EXTRAIT FOURNI:
:::::

Et puisque la négation est une prérogative du langage verbal — aucune image ne pouvant dire qu’un événement n’a pas eu lieu — , il faudrait écouter en priorité les linguistes. Qu’enseignent-ils ? Entre autres choses, que dire non fabrique du non-dit, et que dans ce non-dit peut rester tapi du oui. J’emprunte un exemple à Robert Martin : dans l’énoncé « Non, Joséphine ne viendra pas seule », ce qui est dit est la négation de « viendra seule » ; mais l’énoncé admet deux interprétations, l’une selon laquelle Joséphine ne viendra pas, l’autre selon laquelle Joséphine viendra, en se faisant accompagner : on est là dans l’implicite. « Ce que dit la négation, ce qu’elle déclare, c’est la fausseté du prédicat dans sa complétude ; les prédications plus simples qui le composent restent dans le non-dit ». D’où une indécision et une ambiguïté que chacun constate dans la vie courante. À la question « On arrive ? », la réponse peut être « Dans quelques minutes, oui », mais tout aussi bien « Non, dans quelques minutes » ; à la question « Tu n’oublies pas que nous avons rendez-vous dimanche ? », je peux rétorquer par oui ou par non sans changer le sens de ma réponse (oui, nous avons-rendez-vous et je le sais ; non, je ne l’oublie pas).

:::::

CONSIGNE: Prolongez le texte sur la négation et le non-dit en reprenant juste après sa dernière phrase.

ÉLÉMENTS:
:::::

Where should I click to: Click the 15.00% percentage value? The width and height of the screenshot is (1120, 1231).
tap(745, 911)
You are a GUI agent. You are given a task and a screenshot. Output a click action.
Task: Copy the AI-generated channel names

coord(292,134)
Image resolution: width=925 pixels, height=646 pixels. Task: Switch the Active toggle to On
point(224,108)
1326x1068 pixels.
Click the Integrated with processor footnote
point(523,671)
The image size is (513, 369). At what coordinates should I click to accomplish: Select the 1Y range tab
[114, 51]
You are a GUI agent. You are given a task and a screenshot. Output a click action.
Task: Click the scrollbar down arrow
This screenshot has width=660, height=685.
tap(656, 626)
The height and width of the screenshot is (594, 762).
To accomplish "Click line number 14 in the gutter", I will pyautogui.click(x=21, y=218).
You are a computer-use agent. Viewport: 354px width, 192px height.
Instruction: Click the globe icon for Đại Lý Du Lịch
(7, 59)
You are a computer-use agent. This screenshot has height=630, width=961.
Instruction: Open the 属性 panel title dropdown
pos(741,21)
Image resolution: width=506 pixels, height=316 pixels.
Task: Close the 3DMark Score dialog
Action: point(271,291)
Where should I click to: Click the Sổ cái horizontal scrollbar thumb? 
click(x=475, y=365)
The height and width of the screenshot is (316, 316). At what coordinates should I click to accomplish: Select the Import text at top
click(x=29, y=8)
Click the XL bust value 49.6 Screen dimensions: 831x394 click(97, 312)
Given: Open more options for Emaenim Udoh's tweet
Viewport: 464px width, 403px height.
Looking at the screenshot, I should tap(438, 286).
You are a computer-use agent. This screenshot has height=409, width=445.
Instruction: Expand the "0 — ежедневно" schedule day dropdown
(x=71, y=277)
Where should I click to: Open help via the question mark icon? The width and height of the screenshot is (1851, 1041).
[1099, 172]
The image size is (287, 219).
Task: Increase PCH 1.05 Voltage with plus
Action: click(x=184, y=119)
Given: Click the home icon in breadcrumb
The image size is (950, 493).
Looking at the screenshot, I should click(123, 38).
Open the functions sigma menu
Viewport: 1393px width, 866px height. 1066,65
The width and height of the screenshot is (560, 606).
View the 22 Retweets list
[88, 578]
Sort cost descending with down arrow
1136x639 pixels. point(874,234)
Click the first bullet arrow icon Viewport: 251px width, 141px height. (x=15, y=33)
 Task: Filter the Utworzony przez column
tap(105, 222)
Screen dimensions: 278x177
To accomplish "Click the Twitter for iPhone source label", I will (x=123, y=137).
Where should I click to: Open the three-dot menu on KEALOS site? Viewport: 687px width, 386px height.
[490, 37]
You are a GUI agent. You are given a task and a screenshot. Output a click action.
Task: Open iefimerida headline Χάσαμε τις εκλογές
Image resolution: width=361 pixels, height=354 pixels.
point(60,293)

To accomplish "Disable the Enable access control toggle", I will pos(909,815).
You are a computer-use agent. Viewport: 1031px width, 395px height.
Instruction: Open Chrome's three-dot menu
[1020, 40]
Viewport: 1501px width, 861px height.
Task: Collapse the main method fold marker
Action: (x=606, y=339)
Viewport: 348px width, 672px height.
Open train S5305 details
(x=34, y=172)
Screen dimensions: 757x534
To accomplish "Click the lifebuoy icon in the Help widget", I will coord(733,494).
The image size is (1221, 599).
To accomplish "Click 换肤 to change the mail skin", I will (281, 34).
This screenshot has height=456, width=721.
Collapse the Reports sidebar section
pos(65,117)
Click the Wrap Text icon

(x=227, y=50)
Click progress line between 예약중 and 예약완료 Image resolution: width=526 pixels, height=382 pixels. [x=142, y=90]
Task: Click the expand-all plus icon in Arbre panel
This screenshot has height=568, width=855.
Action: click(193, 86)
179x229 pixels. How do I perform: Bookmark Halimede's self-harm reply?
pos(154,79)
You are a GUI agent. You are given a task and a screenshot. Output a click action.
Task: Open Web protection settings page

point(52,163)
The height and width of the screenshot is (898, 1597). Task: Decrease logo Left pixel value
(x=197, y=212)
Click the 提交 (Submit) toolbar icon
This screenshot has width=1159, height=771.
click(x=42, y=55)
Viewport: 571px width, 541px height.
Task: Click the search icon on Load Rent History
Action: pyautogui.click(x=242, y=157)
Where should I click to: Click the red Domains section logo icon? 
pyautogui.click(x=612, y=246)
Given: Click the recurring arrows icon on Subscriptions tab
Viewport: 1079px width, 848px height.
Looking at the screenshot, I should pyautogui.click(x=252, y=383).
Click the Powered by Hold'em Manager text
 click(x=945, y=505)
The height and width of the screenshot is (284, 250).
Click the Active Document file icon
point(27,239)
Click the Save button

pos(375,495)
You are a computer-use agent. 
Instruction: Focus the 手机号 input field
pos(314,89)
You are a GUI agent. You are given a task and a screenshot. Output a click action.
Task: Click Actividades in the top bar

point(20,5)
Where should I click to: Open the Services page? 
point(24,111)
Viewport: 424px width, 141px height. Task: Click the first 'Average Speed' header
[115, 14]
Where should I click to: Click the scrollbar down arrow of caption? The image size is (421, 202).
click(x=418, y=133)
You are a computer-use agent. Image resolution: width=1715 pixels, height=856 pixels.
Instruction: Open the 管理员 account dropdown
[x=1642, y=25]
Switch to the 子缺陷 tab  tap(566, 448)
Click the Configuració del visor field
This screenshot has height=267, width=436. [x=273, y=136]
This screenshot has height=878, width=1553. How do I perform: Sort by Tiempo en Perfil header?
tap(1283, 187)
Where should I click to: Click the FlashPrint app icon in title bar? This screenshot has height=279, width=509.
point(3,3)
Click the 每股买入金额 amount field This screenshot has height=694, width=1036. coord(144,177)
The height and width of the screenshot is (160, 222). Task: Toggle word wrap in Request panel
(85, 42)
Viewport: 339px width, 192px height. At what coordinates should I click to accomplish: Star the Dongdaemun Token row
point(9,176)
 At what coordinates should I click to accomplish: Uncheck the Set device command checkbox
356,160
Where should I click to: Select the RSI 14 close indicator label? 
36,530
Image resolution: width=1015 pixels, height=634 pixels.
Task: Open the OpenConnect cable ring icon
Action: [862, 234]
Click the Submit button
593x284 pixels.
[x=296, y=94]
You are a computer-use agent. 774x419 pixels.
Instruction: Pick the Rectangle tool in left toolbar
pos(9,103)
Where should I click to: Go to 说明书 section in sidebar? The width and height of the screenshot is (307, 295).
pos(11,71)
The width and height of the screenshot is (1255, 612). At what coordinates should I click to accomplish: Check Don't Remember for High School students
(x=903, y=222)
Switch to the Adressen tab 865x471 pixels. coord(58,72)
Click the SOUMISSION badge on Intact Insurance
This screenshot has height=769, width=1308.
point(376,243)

:::::

RÉPONSE:
Que l’injonction évangélique, telle que saint Matthieu l’a relayée, ne soit pas recevable ; que notre parole ne puisse toujours être « oui si c’est oui » et « non si c’est non » ; que des cas existent où ni oui ni non ne sont des réponses possibles, et qu’il puisse même être vital d’échapper à leur dichotomie, c’est ce qu’avait si bien compris Jeanne d’Arc : à la question de ses juges, « Êtes vous en état de grâce ? », la réponse négative eût été aussi fatale que la réponse affirmative. Il paraît qu’en Orient, le bouddhisme zen a recouru à un troisième terme, Mu, pour échapper aux questions vicieuses ou mal posées, du genre : « un chien a-t-il la nature du Bouddha ? » : car celle-ci ne saurait être saisie à partir de questions appelant un oui ou un non. Et ce Mu semble d’un grand intérêt à certains logiciens. Soit la question délicate : « As-tu cessé de battre ta femme ? ». Si la réponse est positive, elle implique que le locuteur est marié et qu’il battait son épouse ; négative, elle implique qu’il a une femme, qu’il l’a battue et qu’il persiste dans ce comportement éminemment répréhensible ; mais que répondre s’il est célibataire, ou s’il n’a pas battu sa femme ? Il répondra Mu.
Mon préambule n’a qu’un seul but : rappeler, face aux fausses évidences, la richesse et la complexité du non, qui n’est pas nécessairement — comme lors d’un référendum — le symétrique ni l’antagoniste du oui. De cette richesse, la littérature s’est emparée, non moins que la philosophie ou la psychanalyse ; je me bornerai à en donner une illustration, en évoquant quelques aventures du couple formé par la particule d’affirmation et l’adverbe négateur.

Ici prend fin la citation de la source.